EIMER NOTE: My good buddy Mac wrote the following review for There Will Be Blood, a movie which I wrote about previously and is currently winning a ton of 2007 awards. In addition, it's neck-and-neck with No Country For Old Men in Academy Award nominations with eight each. Enjoy:
I'm going to start writing reviews for the movies that I believe that Americans should watch. Paul Thomas Anderson has made one of those movies.
For two hours and thirty eight minutes, I learned about the early origins of the American Oil industry and the sickness of greed that plagued great men. And it's all played vicariously through Daniel Day Lewis, who is in a small league of actors that takes the art to a different level. He gives a frankenstein of a performance as Daniel Plainview, an oilman who starts off the movie mining for silver in the last years of the nineteenth century.
There's no dialogue in what felt like the first fifteen minutes of the movie. And yet you're transfixed by these images of this man digging underground. Plainview eventually backs into oil and the rest of the movie is Lewis pretty much showing off why he is the world's best actor.

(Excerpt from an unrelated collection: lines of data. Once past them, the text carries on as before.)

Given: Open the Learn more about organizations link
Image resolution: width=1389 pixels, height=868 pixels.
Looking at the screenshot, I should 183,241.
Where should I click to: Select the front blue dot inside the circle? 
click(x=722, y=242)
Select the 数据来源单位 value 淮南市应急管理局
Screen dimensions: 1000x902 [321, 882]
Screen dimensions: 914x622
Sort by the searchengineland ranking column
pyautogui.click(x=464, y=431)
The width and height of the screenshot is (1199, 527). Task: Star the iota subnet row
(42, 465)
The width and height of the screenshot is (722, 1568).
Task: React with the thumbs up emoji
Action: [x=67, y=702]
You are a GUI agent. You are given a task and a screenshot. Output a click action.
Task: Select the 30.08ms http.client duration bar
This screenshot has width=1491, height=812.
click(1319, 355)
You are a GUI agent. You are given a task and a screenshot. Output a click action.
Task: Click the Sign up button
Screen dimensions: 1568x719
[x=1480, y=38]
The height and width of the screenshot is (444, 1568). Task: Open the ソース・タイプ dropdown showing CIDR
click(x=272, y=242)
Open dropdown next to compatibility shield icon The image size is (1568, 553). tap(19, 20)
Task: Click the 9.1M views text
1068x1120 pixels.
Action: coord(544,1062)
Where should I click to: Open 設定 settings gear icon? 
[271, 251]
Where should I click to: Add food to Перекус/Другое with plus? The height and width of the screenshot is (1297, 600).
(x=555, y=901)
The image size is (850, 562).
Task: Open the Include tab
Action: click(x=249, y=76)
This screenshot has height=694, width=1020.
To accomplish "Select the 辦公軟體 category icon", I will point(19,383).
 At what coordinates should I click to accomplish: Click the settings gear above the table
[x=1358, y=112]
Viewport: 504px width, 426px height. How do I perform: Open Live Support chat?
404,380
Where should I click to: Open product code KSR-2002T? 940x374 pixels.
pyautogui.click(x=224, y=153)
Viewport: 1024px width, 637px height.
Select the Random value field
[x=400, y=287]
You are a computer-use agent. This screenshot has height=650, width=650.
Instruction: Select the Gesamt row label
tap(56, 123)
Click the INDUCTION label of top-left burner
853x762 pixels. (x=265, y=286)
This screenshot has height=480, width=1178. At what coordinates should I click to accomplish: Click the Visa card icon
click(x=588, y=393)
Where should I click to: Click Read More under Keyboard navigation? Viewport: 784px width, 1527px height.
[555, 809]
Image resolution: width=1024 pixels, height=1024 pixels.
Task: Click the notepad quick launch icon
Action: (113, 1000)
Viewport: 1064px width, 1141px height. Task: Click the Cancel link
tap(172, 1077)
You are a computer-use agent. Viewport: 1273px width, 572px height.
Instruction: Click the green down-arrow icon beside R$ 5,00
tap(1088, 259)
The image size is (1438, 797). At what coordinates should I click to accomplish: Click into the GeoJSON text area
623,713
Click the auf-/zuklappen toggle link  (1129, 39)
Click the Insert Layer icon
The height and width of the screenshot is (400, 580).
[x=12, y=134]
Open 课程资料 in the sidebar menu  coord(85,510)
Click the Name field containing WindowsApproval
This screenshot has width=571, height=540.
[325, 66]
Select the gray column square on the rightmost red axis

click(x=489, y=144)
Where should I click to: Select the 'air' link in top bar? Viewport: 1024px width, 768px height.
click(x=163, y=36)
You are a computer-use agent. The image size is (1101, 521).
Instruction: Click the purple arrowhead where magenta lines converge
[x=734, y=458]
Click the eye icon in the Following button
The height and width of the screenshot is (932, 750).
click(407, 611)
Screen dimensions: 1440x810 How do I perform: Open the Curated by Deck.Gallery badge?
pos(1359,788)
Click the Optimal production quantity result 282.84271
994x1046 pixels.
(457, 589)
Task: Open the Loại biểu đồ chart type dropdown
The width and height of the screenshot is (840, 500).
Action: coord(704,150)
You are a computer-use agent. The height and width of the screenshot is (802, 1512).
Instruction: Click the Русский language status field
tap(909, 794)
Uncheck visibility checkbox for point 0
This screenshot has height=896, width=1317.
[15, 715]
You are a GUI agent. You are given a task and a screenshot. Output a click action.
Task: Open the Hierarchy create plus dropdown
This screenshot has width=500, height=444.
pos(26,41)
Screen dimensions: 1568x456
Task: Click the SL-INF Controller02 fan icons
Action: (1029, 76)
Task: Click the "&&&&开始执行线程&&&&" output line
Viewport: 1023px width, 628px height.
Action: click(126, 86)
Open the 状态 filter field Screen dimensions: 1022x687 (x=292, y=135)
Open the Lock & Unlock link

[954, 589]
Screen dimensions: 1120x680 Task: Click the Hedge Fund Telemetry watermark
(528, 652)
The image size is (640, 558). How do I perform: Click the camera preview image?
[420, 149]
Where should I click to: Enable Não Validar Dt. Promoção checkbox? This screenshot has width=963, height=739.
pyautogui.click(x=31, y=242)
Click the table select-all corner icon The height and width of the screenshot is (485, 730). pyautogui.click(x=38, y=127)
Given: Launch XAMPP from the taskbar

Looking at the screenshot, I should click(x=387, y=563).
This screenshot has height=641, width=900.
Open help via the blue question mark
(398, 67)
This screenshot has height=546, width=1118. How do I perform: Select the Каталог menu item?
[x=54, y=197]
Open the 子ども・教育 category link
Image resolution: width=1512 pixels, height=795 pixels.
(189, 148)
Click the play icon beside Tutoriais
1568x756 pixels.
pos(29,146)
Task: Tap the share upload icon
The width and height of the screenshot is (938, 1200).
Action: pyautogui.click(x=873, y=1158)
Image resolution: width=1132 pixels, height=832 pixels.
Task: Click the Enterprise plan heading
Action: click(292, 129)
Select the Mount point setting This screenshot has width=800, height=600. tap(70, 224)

Lord Daniel has earned every award he's recieved this year and this movie might steal this years Oscar for best picture.
If I had one critizism at all, it would be the character arc, or lack thereof, of Daniel Plainview. He's an asshole the whole way through, from start to finish and that may be the point of the movie. The whole point of greed. Once it's in your blood, you can't get it out.
All Americans should go see this movie and think about oil and the men that are involved in the oil business and then think about how oil plays a part in our world today and how it has evolved in the last hundred or so years.
This is what you call an important movie. A must see. Plus it has a fuckin' killer soundtrack from Johnny Greenwood of Radiohead. Killer.
EIMER NOTE: Thanks Mac. Great review. Keep 'em coming. This week, I do have a get out of jail free card this Saturday. But, I may blow that on seeing No Country For Old Men. That said, since Mac gets to the movie theater more than myself, I'm going to be posting more of his reviews.
So what did you think of THERE WILL BE BLOOD?
1 comment:
The one criticism of the film is intriguing.
A not-so-perfect example would be the character study of Willy Wonka in the two films. Tim Burton delved deep into Willy Wonka's past childhood history to explore why he became the man he was, while the original had Gene Wilder as this crazy, kooky, sarcastic asshole that loved to make candy without giving too many reasons why. Although I prefer the original, I think they both work depending on what type of character study you're looking to acheive.
And we are talking Willy Wonka here. Which is no Daniel Plainview by any stretch.